Whilst visiting Ferndale for Chris Warner's (Michael Galvin) 50th birthday, Waverley and Nick were shocked to discover they were expecting another child. Longtime family friend Marj Brasch (Elizabeth McRae) encouraged them to embrace the pregnancy shortly before she died. In 2022, the now 5-year old Silvia and the Harrisons went camping in the Ferndale forest over Christmas 2022 where Waverley live-streamed their experience. Failing to properly extinguish their campfire, the forest caught alight and started a serious wildfire resulting in multiple fatalities. Silvia visited hospital alongside her family following smoke inhalation.

==Milo Cross==

Milo Cross appeared as a recurring character from late-2022 in a 6-month guest role. Milo first arrived to the hospital as the victim of the Ferndale bush fires, where his father was killed. In the aftermath of the fire, Milo befriended TK Samuels' (Benjamin Mitchell) daughter Tillie (Tinihuia Lee-Lemon), and led her astray. The two got involved in a ram raid which saw Tillie hospitalised, and when TK confronted him, Milo assaulted him and left him for dead; recording the incident. Milo returned to the hospital with his very sick mother Annabel (Kylie Cushman) and when she suddenly died, Milo took out a vendetta on her doctor Marty (Scott Smart). Milo was arrested when he assaulted Rahu Parata (Zak Martin) and was put into rehabilitation to sort his anger issues.

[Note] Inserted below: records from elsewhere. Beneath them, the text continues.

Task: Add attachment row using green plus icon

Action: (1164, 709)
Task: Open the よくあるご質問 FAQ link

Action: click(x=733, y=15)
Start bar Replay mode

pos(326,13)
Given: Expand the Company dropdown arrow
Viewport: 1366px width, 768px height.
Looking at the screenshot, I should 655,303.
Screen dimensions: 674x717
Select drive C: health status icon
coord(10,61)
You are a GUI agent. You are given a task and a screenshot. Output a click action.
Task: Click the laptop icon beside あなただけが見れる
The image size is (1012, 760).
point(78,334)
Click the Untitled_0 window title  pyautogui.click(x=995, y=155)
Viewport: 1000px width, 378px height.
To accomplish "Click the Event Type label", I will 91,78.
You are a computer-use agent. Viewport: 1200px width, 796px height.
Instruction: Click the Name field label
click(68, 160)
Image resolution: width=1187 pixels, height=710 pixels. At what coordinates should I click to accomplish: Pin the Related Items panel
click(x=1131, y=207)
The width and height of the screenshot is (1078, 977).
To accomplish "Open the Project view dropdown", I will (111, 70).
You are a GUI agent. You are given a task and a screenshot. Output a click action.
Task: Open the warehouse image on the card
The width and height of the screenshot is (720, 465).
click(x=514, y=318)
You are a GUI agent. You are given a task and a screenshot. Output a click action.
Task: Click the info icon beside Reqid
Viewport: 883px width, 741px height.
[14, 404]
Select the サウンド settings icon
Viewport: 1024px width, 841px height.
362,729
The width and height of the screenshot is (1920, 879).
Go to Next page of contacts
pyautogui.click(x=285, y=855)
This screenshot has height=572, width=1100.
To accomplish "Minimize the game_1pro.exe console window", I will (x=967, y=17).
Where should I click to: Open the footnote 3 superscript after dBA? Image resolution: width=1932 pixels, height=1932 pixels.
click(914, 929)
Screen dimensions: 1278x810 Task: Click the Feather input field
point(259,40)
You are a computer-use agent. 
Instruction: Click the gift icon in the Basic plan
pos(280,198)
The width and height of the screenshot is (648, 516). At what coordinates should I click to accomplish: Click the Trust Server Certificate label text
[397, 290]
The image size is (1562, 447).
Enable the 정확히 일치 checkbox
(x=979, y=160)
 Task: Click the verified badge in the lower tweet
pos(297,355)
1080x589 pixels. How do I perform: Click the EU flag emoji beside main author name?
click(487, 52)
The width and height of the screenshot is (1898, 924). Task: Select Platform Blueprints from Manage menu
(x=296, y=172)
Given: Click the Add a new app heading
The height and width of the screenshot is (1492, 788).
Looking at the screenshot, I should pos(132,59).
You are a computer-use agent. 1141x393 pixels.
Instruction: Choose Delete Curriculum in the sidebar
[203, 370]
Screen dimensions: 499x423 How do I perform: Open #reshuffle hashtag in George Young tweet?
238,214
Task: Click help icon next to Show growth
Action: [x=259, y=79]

Milo returned some months later and frustrated TK and Marty, when Rahu took him in, began mentoring him and channeled his anger into boxing. However his lingering bitterness toward Marty escalated and he snuck into the hospital with a gun, shooting several staff members, paralysing TK, and killing Quinn Cox (Clementine Mills). When attempting to kill Marty, Marty insulted and mocked Milo for his shortcomings, letting out his anger and hatred for Milo who then opted to shoot himself, leaving Marty with post-traumatic stress disorder at having witnessed his death. Several months later, Marty hallucinated a vision of Milo in his distress.

Porter found an array of audience responses to the character, believing "I think that Milo’s struggles are pretty relatable to some degree, but it’s pretty obvious that he is going about it the completely wrong way." The reaction to the character allegedly resulted in Porter's personal car being targeted and vandalised.